There were corner stores on just about every residential street, usually grocers, with the unique feature of a doorway cut in diagonally. Most are no longer operating; as car ownership increased, it was no longer imperative to have a corner grocer on every block. As efforts increase to become a less car dependent society to address climate change, I wonder if we will see a re-emergence of corner stores. In cities that have good public transportation, they still exist.

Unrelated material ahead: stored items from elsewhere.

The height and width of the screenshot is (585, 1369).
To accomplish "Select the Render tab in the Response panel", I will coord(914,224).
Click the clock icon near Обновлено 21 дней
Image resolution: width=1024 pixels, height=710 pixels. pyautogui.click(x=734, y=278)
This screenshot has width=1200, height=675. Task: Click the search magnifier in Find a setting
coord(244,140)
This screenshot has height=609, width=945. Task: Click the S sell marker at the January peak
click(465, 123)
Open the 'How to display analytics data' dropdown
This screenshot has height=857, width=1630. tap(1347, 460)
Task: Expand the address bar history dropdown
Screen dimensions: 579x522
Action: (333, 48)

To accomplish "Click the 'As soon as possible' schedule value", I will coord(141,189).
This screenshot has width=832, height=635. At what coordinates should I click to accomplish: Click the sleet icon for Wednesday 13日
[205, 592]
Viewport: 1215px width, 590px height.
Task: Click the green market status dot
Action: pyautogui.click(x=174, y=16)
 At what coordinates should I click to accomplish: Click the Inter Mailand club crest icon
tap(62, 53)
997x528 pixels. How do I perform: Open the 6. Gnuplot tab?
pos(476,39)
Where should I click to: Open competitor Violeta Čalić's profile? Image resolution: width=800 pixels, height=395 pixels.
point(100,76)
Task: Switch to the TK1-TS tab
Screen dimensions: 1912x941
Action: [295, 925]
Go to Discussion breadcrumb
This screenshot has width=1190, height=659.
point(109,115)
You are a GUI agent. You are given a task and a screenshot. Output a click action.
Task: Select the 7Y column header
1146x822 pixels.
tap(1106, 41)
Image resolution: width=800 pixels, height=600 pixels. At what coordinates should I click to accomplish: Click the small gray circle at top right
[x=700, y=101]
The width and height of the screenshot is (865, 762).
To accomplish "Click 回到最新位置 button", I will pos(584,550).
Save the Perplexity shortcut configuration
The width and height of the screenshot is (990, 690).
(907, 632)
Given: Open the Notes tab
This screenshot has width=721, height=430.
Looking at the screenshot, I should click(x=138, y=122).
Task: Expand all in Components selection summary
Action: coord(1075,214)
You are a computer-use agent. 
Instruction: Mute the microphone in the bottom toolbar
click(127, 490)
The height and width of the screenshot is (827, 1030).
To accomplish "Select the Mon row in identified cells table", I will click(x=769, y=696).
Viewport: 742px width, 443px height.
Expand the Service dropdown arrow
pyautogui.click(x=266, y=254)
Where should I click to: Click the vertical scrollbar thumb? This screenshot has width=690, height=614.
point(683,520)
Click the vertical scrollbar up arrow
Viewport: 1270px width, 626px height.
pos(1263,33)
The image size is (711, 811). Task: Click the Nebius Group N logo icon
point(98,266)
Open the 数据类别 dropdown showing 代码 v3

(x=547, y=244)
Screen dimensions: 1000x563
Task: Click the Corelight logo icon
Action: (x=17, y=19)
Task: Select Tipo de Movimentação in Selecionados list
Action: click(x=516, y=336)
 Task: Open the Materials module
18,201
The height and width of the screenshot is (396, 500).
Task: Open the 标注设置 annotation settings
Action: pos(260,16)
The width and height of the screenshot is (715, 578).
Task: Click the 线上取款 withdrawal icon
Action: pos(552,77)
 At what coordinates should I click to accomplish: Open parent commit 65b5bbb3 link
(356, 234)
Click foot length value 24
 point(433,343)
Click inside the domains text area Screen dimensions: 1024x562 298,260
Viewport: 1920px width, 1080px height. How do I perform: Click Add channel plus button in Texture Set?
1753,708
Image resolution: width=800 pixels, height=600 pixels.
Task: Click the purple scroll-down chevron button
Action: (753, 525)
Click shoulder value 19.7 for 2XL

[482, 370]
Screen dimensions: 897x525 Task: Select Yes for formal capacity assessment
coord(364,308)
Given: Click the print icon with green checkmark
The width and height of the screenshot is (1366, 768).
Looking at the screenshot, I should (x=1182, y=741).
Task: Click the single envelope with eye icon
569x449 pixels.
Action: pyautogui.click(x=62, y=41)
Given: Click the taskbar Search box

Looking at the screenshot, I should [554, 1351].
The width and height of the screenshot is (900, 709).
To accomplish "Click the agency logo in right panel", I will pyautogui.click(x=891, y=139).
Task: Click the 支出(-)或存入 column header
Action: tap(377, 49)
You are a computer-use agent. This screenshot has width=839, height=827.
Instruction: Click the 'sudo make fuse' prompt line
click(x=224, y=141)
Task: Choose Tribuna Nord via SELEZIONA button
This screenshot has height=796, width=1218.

Many businesses in Cuyler-Brownesville had hand-painted commercial signage, a creative tradition in the South especially prevalent in African-American neighborhoods. Lettering on such signs is calligraphic or in the style of hand-lettering used by graphic designers for poster and print work prior to the advent of digital desktop publishing, The signs are large, colorful and often includes drawings related to the business at hand—such as scissors and a blow-dryer for a beauty parlor or crabs and lobsters for a seafood shop. (Williams, et al; 204–205)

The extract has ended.